I either hang up on them or don't answer the call to begin with. If I do accidentally answers a pollers call I get off the line as soon as a realize what is going on. My gut reaction to those types of question is there is a scam in there somewhere and if you think about it there probably is a scam in there. Even if it's just the NSA checking up on your opinions.

PAWNMAN's picture

The most frustrating results of the poll for me is how peoples opinion on the matter flip flopped based on what party controls the White House. What a total lack of conviction on such an important issue. A majority of people in this country have their head planted firmly up their own asses!

Cheduba's picture

Ok, so in this age of nanotech and quantum computing, people still believe poll results?  Let me help you decipher how poll numbers are likely generated these days.
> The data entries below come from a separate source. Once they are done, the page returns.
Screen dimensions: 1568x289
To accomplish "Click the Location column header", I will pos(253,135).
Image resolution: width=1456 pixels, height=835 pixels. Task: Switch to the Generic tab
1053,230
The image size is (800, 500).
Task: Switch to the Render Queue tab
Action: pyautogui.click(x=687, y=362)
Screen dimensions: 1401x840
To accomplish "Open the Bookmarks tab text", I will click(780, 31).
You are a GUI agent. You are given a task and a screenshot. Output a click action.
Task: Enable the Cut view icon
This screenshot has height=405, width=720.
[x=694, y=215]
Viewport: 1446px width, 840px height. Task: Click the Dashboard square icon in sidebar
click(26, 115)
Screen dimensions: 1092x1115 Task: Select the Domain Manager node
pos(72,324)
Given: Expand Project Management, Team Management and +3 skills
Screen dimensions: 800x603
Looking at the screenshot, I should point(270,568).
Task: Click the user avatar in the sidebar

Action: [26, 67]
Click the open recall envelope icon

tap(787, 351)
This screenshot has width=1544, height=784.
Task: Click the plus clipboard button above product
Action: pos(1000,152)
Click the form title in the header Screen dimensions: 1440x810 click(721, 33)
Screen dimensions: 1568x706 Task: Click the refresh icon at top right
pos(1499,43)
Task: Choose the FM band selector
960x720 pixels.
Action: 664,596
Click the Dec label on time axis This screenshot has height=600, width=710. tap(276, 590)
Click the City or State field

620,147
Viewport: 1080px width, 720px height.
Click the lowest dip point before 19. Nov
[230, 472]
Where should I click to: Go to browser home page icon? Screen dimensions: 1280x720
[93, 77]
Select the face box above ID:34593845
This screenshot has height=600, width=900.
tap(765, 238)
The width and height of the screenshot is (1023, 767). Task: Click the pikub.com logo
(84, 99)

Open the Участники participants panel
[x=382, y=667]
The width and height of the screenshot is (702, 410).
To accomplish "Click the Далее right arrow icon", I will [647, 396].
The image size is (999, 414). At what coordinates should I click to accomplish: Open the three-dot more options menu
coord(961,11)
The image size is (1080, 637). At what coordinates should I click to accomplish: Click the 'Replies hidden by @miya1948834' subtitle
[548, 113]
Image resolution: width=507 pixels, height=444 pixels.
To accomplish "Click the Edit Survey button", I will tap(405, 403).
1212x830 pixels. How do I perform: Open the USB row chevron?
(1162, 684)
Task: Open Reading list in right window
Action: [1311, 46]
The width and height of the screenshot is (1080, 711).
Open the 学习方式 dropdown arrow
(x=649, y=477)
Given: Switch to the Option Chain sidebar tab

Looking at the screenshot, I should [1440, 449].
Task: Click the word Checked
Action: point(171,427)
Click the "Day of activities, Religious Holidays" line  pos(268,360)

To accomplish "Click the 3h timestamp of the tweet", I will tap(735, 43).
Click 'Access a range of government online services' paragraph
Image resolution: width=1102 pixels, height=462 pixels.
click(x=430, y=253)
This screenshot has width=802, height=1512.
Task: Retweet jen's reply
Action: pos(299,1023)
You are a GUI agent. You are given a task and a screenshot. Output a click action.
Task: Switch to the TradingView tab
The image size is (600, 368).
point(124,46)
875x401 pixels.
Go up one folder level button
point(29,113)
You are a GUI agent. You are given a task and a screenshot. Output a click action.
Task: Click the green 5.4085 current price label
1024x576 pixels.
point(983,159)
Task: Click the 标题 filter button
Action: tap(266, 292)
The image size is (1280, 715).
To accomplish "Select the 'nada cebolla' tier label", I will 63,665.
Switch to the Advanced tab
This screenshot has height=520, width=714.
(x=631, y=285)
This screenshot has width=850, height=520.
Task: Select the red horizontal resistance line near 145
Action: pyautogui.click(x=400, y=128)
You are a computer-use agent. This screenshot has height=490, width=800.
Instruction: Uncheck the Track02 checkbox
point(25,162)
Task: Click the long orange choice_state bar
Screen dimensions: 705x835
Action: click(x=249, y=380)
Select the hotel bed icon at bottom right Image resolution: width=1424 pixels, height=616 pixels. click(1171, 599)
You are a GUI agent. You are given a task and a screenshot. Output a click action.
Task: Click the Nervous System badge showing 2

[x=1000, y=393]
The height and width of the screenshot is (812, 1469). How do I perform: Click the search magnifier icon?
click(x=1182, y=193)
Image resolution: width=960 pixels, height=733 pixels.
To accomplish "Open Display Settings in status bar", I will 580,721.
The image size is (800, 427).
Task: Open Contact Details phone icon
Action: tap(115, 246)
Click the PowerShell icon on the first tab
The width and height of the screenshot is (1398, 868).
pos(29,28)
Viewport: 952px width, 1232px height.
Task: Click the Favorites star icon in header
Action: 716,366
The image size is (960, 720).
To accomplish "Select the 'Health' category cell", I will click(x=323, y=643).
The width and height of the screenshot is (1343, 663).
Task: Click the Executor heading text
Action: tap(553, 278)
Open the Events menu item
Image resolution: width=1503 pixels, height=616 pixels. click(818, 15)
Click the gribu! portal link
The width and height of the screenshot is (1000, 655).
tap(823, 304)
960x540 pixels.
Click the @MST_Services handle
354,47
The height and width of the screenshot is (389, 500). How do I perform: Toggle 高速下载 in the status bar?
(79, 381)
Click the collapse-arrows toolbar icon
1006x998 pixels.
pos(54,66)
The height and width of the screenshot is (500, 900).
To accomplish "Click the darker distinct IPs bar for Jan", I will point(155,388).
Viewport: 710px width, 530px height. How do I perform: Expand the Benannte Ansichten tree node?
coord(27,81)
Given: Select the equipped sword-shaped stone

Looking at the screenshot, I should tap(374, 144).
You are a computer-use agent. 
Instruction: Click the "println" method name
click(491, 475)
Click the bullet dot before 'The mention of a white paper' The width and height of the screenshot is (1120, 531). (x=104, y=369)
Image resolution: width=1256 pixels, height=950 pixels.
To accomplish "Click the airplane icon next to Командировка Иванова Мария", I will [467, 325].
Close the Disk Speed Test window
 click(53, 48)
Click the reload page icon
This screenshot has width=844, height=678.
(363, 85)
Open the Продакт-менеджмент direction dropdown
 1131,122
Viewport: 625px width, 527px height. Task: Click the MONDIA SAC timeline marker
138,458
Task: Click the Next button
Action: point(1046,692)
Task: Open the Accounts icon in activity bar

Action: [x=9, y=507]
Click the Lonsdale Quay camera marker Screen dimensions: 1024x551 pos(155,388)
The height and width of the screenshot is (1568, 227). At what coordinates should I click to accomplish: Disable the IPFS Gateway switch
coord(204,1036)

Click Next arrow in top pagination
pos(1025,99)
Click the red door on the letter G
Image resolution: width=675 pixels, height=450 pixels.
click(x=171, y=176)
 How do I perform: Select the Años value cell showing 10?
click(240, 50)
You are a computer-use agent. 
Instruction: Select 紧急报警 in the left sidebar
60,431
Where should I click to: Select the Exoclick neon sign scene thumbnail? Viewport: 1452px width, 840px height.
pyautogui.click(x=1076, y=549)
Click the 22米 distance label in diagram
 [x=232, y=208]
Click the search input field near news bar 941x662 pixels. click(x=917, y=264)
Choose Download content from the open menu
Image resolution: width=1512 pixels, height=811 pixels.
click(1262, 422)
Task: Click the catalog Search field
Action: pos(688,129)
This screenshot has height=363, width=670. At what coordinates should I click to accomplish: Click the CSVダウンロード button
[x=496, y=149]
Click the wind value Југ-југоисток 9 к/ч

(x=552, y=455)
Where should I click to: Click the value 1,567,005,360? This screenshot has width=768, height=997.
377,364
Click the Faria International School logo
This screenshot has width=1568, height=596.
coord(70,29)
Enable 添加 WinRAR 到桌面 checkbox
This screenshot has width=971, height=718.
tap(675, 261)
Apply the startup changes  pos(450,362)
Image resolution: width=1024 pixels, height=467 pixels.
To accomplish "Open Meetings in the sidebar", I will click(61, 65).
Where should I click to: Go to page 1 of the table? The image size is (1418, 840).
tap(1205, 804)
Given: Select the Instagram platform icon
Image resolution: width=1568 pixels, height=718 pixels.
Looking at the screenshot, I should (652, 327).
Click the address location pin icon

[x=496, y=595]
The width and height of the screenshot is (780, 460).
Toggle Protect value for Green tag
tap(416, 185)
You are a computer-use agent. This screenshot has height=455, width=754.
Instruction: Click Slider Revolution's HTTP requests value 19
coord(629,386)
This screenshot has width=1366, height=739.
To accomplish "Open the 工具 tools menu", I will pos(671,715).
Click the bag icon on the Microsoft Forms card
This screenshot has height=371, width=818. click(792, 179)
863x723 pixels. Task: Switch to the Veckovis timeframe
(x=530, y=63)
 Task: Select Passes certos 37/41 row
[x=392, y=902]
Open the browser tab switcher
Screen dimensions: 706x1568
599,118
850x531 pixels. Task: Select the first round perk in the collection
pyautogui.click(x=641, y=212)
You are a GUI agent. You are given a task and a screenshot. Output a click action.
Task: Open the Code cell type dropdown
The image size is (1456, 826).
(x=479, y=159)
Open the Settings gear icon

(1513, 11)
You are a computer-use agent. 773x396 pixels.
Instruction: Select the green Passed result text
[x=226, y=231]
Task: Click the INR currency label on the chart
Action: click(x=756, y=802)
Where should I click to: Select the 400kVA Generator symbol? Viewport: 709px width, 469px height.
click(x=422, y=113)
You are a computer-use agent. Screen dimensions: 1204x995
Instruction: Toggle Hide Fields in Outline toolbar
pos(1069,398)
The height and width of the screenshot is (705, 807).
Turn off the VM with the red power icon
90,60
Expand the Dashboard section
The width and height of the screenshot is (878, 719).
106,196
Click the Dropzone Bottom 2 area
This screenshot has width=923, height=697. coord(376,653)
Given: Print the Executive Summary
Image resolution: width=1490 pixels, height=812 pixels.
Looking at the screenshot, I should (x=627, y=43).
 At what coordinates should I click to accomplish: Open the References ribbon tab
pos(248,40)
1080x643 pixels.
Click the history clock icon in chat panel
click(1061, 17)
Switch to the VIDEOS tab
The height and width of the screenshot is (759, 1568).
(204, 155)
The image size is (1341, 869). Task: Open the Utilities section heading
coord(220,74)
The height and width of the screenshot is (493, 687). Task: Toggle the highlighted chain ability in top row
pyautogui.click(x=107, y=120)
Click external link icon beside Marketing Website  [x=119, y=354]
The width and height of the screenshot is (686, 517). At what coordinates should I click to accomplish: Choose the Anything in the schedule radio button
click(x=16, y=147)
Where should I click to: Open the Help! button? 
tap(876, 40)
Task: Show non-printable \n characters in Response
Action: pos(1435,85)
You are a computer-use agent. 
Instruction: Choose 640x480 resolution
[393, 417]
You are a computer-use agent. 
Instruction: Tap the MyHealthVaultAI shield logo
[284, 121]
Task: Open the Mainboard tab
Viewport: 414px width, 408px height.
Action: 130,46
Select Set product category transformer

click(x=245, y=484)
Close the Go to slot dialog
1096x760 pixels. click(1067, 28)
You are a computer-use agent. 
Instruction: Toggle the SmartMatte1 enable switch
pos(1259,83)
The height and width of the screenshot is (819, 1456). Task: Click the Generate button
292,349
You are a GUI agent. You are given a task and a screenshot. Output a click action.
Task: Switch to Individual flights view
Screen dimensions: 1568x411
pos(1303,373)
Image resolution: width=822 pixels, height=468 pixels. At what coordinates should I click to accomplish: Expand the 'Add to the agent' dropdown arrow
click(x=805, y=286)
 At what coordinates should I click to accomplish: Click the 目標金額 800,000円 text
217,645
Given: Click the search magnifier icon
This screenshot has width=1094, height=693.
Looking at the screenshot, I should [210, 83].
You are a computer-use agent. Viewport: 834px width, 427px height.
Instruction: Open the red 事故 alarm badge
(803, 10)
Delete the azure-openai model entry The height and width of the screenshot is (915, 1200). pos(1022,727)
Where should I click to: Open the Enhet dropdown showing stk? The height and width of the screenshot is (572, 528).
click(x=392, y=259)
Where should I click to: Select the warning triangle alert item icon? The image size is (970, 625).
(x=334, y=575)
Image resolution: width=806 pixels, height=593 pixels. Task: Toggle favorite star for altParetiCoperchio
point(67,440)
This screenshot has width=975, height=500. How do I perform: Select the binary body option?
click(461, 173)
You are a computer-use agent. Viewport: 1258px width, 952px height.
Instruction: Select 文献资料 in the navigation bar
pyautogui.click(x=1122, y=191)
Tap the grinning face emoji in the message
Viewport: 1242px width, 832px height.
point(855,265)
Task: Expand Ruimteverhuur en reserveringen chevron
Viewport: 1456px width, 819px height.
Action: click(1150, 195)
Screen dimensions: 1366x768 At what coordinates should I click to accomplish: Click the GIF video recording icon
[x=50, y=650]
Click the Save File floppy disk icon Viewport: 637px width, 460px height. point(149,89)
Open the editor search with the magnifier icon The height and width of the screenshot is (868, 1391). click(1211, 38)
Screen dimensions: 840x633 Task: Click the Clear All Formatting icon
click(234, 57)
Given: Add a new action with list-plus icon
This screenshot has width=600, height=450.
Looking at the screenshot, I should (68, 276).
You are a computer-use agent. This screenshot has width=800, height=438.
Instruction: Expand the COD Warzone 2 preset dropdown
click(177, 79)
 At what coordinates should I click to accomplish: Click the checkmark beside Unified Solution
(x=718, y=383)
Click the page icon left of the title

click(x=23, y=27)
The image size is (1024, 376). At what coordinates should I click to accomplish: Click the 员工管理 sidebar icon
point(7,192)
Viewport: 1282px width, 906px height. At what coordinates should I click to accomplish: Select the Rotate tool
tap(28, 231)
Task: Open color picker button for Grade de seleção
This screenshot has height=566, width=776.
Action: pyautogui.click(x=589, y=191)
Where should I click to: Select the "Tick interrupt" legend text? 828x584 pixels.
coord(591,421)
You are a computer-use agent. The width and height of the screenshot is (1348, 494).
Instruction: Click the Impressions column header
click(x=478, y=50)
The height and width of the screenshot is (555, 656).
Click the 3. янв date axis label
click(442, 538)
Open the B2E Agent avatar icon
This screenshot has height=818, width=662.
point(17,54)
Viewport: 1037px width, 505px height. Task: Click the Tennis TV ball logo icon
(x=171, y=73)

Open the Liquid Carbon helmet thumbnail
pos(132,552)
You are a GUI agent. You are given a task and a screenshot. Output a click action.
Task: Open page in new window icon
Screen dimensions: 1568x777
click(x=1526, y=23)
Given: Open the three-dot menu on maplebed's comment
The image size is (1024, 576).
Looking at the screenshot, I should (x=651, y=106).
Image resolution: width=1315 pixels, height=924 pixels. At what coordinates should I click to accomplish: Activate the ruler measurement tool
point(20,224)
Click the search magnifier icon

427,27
Approval for Policy X = 50 < rand() < 60

Manufactured consent for the government's policy!

MrBoompi's picture

You can get any answer you want if you ask the right question. Sure, most of us don't mind spying if it means preventing terrorist attacks. But ask us if we condone spying even if it doesn't prevent attacks, or if its used by mega-corporations to stifle competition and increase profits, and you'll get a completely different result. Or better yet, make people read George Washington's posts about subject here, then ask them.

gwar5's picture

If you have nothing to hide, why do you need a Bathroom Door?


NSA surveillance is not for terrorism, it's for chilling and monitoring political dissident communications, censuring, disrupting movements before they start, creating target lists to be passed along, blackmailing select individuals, and for developing counter-propaganda. This is nasty shit. Web traffic also tells Obama's paid trolls where to go to hijack threads.

Verizon (and others) can slow traffic to targeted phone numbers. Google can down-list sites, Youtube & Facebook remove anti-Obama things they don't like. 

Anecdote: In 2010 I used my debit card for online support of conservative candidates and Tea Party groups. The bank shortly blocked my card. When I called, they said there were "suspicious charges" being put on the card. And yes, it was a bank that had received bail out money. I told them to fuck off and changed banks.

TWSceptic's picture

Forget about the majority, the fact that so many people agree to be spied upon by their government is the shocking news here. Apparently that's how degraded society has become.